Yeah, I’m a believer in the crock pot for older birds but I’m sure people have good recipes for a pressure cooker or maybe even just a stew pot. You might look up Coq Au Vin, or Cock in Wine. That’s the traditional French recipe for an old rooster. Just be sure you are using a traditional recipe. A lot of the recipes you find on the internet assume you are using one of those 8 week old store bought birds. Totally different than an old rooster. Like Hummingbird said, the secret is low temperature, long time, and keep it moist.
The way I’d cook a bird that old I’d butcher it and cut it into the regular pieces; breasts, wishbone, thighs, drumsticks, and wings. I’d also save the neck, back, gizzard, and heart. I use the feet too but understand that would turn some people off. If you scald them you can twist the toenails off and peel the skin off which gets it clean enough for me but I can certainly understand the YUK! factor is hard for some people to overcome.
In a crock pot put a bay leaf and maybe 10 to 12 peppercorns. Cut up on onion, a carrot and celery stalk. Big chunks are fine. You’re just after flavor. Then add whatever herbs you want, maybe oregano, basil, thyme, parsley, and maybe a clove or two of garlic. Add the chicken and cover that with water as full as the crock pot can handle. Depending on the size of the crock pot you might have to make two batches, especially with that big old rooster. Cook it on low overnight. Nine hours is enough, twelve hours is not too much. You can try eating the thighs, drumsticks, breasts and wishbone but the meat might fall off the bone.
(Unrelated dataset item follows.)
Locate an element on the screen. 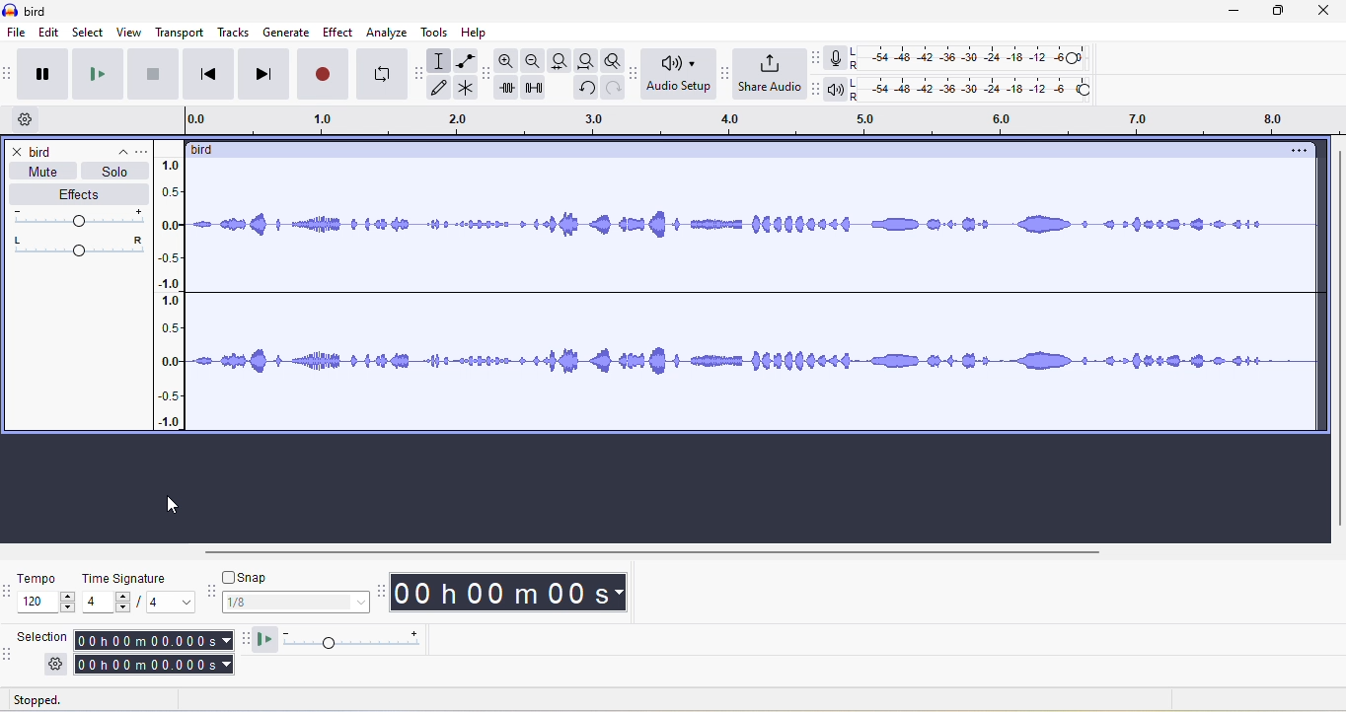 Image resolution: width=1346 pixels, height=712 pixels. pause is located at coordinates (47, 75).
You can pick through the chicken and get the meat off all the pieces plus get all that’s just floating around. Be careful of small bones. Talk about good stuff on pasta, in a chicken salad, or on a taco. You’re not finished.
Save the liquid and strain it through maybe 4 to 6 layers of cheesecloth, then take the fat off the top. You have the best chicken broth you have ever tasted.